Edvard Grieg was just 24 when he wrote his only completed piano concerto in 1868. It's one of his greatest works, and launched his international career. WRTI’s Susan Lewis talks with pianist Lars Vogt about why he loves playing it.
 

Tune in on Sunday, October 22 at 1 pm on WRTI 90.1 to hear Lars Vogt perform Grieg’s Piano Concerto with The Philadelphia Orchestra.

Radio script:

Susan Lewis: Grieg’s Piano Concerto in A minor is passionate from the start. Pianist Lars Vogt has always loved it.

Lars Vogt: It comes right from the core of his heart I think. It’s very intuitive music, but very real and very honest. I love the opening of the second movement, but I also love the folksy dancing of the last movement—a sort of certain roughness and wildness about it. It has a whole range of very beautiful and strong emotion.

In 1909 it became the first piano concerto ever recorded.

SL: The piece has evoked comparisons with Schumann, whose concerto Grieg heard during his studies at Leipzig conservatory in his teens.

LV: And yet the color of it is very genuinely his own.

SL: Grieg combined his classical training with his love of country, conjuring Norway’s culture, landscape, history and folklore.

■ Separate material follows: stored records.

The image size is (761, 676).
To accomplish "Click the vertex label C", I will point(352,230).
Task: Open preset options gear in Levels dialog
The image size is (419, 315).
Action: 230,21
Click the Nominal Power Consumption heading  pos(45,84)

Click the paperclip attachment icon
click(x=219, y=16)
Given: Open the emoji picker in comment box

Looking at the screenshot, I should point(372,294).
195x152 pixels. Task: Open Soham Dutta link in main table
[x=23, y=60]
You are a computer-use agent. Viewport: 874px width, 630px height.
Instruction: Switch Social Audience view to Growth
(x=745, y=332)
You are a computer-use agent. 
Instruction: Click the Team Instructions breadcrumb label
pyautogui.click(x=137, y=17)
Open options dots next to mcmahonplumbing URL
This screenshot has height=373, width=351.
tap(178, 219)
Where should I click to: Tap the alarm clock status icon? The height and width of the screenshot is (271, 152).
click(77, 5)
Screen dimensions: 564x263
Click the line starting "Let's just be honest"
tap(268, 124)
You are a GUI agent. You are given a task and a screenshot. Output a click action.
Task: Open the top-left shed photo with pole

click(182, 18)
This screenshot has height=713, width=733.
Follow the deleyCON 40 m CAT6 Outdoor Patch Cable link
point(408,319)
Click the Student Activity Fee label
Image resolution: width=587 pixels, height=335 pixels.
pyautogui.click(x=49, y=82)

LV: It has wonderful tunes, it has fantastic dances, and it’s got beautiful colors that we associate with something Nordic, but I don’t feel it’s written for an outer success primarily. But it’s really maybe his love letter to his home country.

SL: The concerto was praised by Tchaikovsky and Liszt; in 1909 it became the first piano concerto ever recorded, and has since been recorded hundreds of times by artists all over the world.